- Zimbabwe's president returned to Equatorial Guinea in two months to cement trade ties.
- President Teodoro Obiang Nguema Mbasogo gave president Emmerson Mnangagwa a mansion called "Villa Zimbabwe."
- Zimbabwe played a key role in thwarting a 2004 coup in Malabo.
Zimbabwe President Emmerson Mnangagwa is now a homeowner in Equatorial Guinea after that country's president, Teodoro Obiang Nguema Mbasogo, presented him with a villa, the state media in Zimbabwe reported.
Mnangagwa, 80, is on a three-day state visit to Equatorial Guinea, his second visit in two months, after attending President Nguema's inauguration in December last year.
Mnangagwa was the only southern African leader at the inauguration after Nguema won a controversial election with a 99% majority.
The fully furnished home with a gymnasium and full staff complement dubbed "Villa Zimbabwe" in Malabo, the capital, will exclusively be used by Mnangagwa every time he is in the country, the Herald reported.

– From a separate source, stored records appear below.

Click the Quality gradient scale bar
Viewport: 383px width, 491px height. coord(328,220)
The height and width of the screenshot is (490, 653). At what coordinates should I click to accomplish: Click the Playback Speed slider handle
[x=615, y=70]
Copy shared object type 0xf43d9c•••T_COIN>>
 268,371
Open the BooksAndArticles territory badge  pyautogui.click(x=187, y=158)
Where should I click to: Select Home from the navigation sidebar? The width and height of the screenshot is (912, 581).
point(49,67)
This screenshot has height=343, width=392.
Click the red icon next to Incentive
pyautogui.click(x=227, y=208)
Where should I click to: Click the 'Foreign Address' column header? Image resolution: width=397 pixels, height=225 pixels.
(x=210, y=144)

Maxwell Ranga, Zimbabwe's west African envoy, said the home was a testament to good relations between the two countries.
Mnangagwa is in Malabo with his foreign affairs minister, Frederick Shava, and finance minister, Mthuli Ncube, as well as numerous senior government officials.
Nguema was last in Zimbabwe in 2018 a year after the coup that dislodged his long-time friend, the late Robert Mugabe.

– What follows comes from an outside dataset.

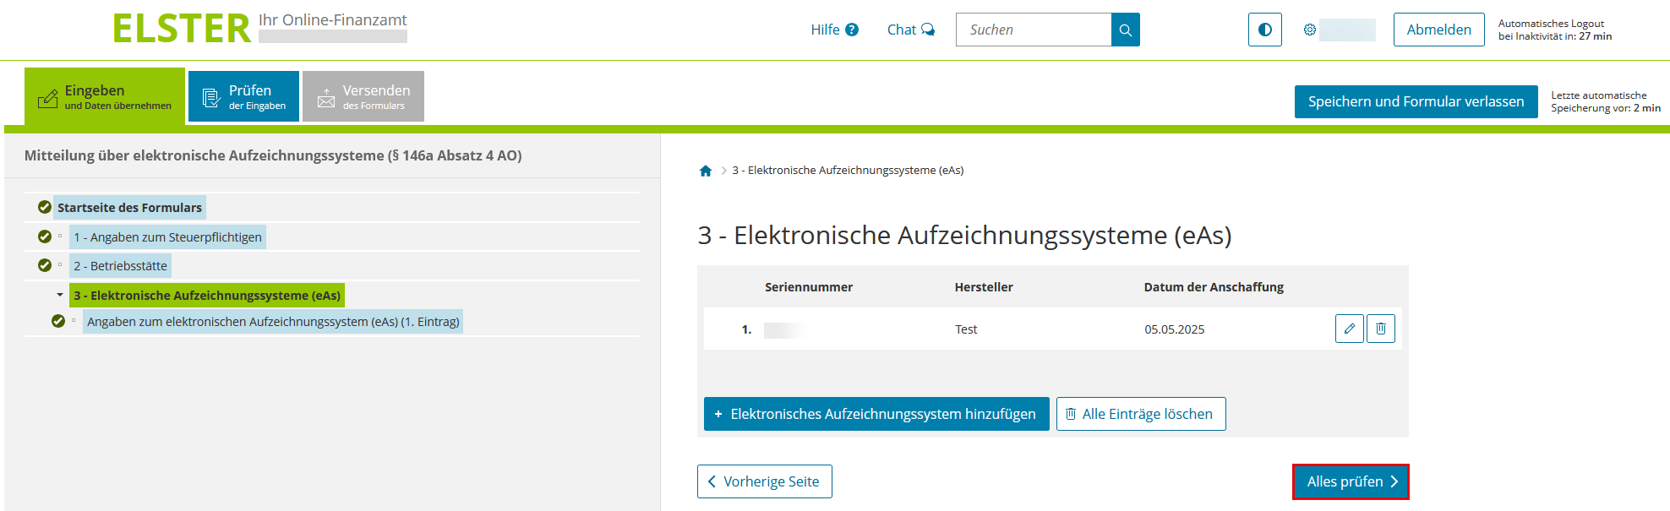Screen dimensions: 1670x511
Task: Open Hilfe with the question mark icon
Action: pyautogui.click(x=834, y=30)
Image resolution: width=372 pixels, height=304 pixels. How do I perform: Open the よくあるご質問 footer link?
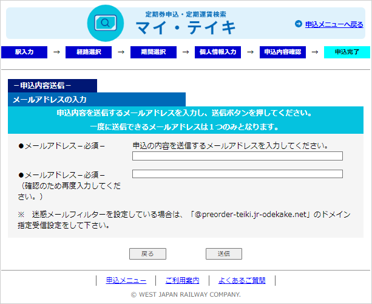pos(242,280)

In 2004, during Mugabe's reign, authorities thwarted a team of mercenaries led by Simon Mann and financed by Mark Thatcher, the former British prime minister's son, who were on their way to execute a coup in Equatorial Guinea.
Since then, Zimbabwe has been a security advisor to Nguema, who has since pardoned 64 mercenaries recruited in South Africa drawn from the apartheid-era special forces 32 Battalion.
During the visit that ends on Thursday, the two leaders signed eight agreements, some of them to do with cooperation in sectors such as tourism, mining, and agriculture.